Eğer ortada evine dönmesi gereken birileri varsa küresel emperyalist hegemonyanın güdümünde tam da Kuzey Kürdistan’ı işgal ve ilhak ederek Kürt ulusunun kendi kaderini tayin hakkını zor ve şiddetle elinden alıp, son derece demokratik ve meşru iradesinin yok sayan faşist Türk devleti ve onun yukarıdan aşağıya faşist ordusu-polisi-valisi-kaymakamı-mahkemesi- vb vd temel kurum ve kuruluşlarıyla işgalci ve ilhakçı tüm güçleri ve kurumsal mekanizmalarıdır. Kürt ulusunun, demoktratik ve meşru kendi kaderini tayin etme hakkı temelinde faşist Türk devletinin tüm güçlerine karşı direnişi, mücadelesi ve savaşı son derece demokratik-meşru ve zorunlu bir hakkıdır. Kürt ulusunun faşist Türk devletine karşı isyan etmesi de son derece meşrudur ve yerindedir.               
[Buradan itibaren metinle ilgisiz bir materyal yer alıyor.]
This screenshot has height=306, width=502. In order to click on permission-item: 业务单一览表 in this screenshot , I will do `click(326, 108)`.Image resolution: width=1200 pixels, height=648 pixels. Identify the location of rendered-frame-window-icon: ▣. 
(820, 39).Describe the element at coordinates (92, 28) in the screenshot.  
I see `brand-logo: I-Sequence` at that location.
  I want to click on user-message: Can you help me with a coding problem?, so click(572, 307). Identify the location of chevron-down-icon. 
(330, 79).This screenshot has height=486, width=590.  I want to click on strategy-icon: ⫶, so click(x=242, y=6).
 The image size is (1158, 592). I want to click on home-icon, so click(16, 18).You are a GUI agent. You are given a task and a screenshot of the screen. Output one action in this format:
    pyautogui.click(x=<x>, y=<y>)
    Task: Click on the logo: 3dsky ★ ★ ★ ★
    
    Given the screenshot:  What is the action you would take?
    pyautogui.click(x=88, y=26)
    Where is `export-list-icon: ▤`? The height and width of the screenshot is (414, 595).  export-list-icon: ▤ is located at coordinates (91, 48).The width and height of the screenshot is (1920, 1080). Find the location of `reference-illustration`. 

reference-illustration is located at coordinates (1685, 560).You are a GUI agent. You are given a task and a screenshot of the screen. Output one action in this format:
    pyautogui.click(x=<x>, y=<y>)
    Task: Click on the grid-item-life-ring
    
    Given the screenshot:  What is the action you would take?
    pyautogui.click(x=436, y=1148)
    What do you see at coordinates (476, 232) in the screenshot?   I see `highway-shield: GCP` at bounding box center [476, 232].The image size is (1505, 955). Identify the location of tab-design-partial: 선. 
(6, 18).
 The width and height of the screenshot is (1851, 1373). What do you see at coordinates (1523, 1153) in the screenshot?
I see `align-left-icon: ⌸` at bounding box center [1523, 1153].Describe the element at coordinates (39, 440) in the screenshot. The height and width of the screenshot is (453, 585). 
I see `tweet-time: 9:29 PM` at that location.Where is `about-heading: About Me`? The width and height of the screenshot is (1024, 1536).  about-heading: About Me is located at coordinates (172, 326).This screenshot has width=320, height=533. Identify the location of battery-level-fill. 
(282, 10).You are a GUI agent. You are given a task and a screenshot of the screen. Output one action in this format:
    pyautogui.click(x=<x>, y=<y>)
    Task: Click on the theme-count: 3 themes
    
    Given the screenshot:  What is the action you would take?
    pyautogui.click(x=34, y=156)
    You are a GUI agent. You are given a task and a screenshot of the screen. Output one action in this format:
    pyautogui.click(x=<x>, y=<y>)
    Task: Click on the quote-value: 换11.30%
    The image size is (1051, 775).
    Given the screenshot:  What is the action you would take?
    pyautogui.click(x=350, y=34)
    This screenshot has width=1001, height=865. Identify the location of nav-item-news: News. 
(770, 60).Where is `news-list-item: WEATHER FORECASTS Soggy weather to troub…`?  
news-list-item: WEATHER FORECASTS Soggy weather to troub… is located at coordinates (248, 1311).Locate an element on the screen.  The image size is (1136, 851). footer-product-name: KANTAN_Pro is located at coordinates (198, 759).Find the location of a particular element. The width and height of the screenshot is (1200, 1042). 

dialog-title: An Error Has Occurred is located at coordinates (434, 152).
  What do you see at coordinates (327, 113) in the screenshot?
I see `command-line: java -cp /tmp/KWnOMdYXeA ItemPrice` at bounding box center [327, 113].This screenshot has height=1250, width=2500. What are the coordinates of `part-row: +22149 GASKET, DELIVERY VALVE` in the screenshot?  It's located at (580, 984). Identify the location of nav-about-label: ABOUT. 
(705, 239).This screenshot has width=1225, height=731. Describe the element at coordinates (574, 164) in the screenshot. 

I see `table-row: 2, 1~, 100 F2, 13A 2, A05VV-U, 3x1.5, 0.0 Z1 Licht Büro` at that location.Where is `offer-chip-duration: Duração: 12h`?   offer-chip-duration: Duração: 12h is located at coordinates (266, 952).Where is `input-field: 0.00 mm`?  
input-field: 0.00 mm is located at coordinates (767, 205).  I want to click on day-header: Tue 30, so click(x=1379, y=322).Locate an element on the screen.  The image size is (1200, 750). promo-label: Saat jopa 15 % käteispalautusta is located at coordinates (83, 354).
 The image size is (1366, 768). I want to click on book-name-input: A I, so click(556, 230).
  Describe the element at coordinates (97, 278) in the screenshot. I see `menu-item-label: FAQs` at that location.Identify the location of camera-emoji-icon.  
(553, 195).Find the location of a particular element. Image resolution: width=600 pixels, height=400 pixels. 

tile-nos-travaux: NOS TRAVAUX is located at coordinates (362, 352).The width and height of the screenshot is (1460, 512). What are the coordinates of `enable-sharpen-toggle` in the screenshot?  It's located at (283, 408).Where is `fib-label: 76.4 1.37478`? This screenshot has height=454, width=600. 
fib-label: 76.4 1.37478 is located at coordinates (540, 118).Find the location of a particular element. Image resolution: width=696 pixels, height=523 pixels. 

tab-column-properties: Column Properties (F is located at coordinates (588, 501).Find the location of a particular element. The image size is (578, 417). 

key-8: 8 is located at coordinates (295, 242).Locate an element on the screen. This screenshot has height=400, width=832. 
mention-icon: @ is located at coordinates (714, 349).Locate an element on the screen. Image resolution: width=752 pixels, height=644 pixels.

Sömürü ve zulüm politikalarına karşı proletarya ve emekçilerin mücadelesini büyütelim

Emperyalistler ve Türk devleti de dahil stratejik uşakları tarafından tarihi haksızlığa uğratılarak dört parçaya bölünen Kürdistan’ın inkar, imha, sömürü ve zulüm politikalarının devam ettirilmesidir. Kendi özgür iradeleri temelinde bir  özgürleşme ve irade beyanına karşı biat temelinde faşist Türk devletinin Kürt‘ü olunması yönelimidir. Asla unutulmamalıdır ki uluslararası sermaye hiçbir sınır tanımadan, fütursuzca sürekli yayılma eğilimi taşımaktadır ve bu kapsamda dini imanı da sermayenin ihtiyaçları temelinde kullanmaktadır ve yaşamı, dini,  vs her şeyi metalaştırarak kapitalist manipülasyonlara tabi tutmaktadır. Bu çerçevede ılımlı Türk İslam bayrağı altında özgür ve eşit vatandaşlar aldatmacalarına kanmamalı, bu halka üzerinden amaçlanan sömürü ve zulüm politikalarına karşı proletarya ve emekçilerin doğrudan söz, yetki ve karar sahibi olacağı bütün ulus ve milliyetler için tam hak eşitliği, ulusların kendi kaderini tayin hakkı, bütün uluslar ve milliyetlerden halkların özgür ve eşit temelde bir arada yaşayacağı geniş bölgesel özerklik ve son derece yaygın kendi kendini yönetim sistemlerini  içeren Sosyalist Cumhuriyetler Birliği için Sosyalist Halk Savaşı‘nı, emperyalizme ve ona yarı-sömürge temelinde bağımlı faşist Türk devletine karşı politik iktidar mücadelesi perspektifiyle yürütelim.